Am 21.01.18 14:00 - 14:45 Uhr auf 
rbb: Wildes Deutschland - Der Bayerische Wald
Als sich in den 1980er-Jahren im Nationalpark Bayerischer Wald der Borkenkäfer außergewöhnlich stark vermehrte und die Nationalparkverwaltung eine Bekämpfung bewusst unterließ, hatte das weitreichende Folgen. Binnen weniger Jahre starben mehrere Tausend Hektar alter, ehemals wirtschaftlich genutzter Fichtenbestände in den Hochlagen ab. Aus dem Werk der Borkenkäfer wuchs ein neuer Wald heran, vielgestaltiger und bunter als es der vorherige Wirtschaftswald je war. Knapp 30 Jahre nach dem Borkenkäferbefall zeigt sich jetzt endlich der Erfolg der Nationalpark-Idee "Natur Natur sein lassen". Genau die Baumarten kehrten ganz von alleine zurück, die seit alters her hier gesund gedeihen können. Der "katastrophenartige" Zusammenbruch der alten Fichten war deshalb nicht das Ende des Bergwaldes, sondern er war ein Anstoß zur Entwicklung in Richtung "Urwald". Der Film zeigt, wie es im einstigen Wirtschaftswald zur "Katastrophe" kam, und wie daraus heute der "Urwald von morgen" heranwächst, wie perfekt hier Werden, Wachsen und Vergehen ineinandergreifen, und warum der Borkenkäfer nicht zum Totengräber, sondern zum Geburtshelfer wurde. Im Gang der Jahreszeiten gibt die aufwendige Dokumentation einen Einblick, auf welche Art und Weise sich die Veränderung des Lebensraumes auf die Tier- und Pflanzenwelt auswirkt.
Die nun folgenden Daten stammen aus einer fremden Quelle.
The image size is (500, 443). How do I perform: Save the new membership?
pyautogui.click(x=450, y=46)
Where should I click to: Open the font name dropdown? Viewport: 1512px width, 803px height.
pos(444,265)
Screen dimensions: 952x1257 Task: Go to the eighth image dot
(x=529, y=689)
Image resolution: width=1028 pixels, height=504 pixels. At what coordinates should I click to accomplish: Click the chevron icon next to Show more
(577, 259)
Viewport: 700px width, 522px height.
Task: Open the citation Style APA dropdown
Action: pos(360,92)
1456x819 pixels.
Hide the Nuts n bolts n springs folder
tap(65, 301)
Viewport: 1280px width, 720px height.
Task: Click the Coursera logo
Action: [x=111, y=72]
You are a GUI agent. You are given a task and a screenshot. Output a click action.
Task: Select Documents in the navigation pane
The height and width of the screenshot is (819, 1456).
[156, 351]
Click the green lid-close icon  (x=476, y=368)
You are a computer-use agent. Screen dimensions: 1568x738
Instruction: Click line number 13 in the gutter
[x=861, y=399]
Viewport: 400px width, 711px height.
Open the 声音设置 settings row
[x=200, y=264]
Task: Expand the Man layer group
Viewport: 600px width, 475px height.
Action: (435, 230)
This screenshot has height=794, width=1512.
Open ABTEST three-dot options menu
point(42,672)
Am 21.01.18 20:15 - 21:00 Uhr auf 
tagesschau24: Warum sterben die Bienen?
Seit Jahren sterben die Bienen. Weltweit, leise und unauffällig. In den vergangenen Jahren lag die Sterberate der Bienenvölker Europas bei durchschnittlich 20 Prozent. In Deutschland sogar bei bis zu 30 Prozent. Verluste in dieser Höhe seien besorgniserregend, sagen Imker wie Christoph Koch aus Oppenau im Schwarzwald, und schlagen Alarm. Das rätselhafte Sterben der Bienen beschäftigt seit einiger Zeit viele Experten der einschlägigen Institute von Wissenschaft und Agrarindustrie. Dezimiert ein Schädling, die Varroa-Milbe, die Bestände der Imker? Welche Rolle spielt dabei die Agrochemie mit ihren hocheffektiven Pflanzenschutzmitteln?
(Wdh. kommende Nacht 1.15-2.00 Uhr)


Am 21.01.18 21:47 - 22:17 Uhr auf 
tagesschau24: Das leise Sterben der Bienen und Schmetterlinge
Die Anzahl der Wildbienen, Hummeln und Schmetterlinge ist in den vergangenen Jahren in Brandenburg dramatisch zurückgegangen, wie Thomas Schmitt vom Senckenberg-Institut für Entomologie Müncheberg am Beispiel der Tagfalter beobachtet. Als der Imker Reiner Gabriel aus Glienick bei Zossen im April seine Bienenkästen öffnete, waren dreißig Prozent seiner Völker tot. Seit Jahren schaffen es viele Honigbienen nicht über den Winter. Krankheiten und Parasiten wie die Varroamilbe setzen ihnen zu, aber auch neue Gefahren, die für alle Bestäuberinsekten in den Agrarlandschaften lauern. Randolf Menzel, Neurobiologe an der FU Berlin, hat entdeckt, dass die phantastische Orientierungsfähigkeit der Bienen und anderer Insekten durch Insektizide der Landwirtschaft massiv gestört wird. Aber auch die Landschaftsveränderungen haben das leise Sterben der Insekten ausgelöst, wie die Autorinnen Maren Schibilsky und Iduna Wünschmann herausfanden.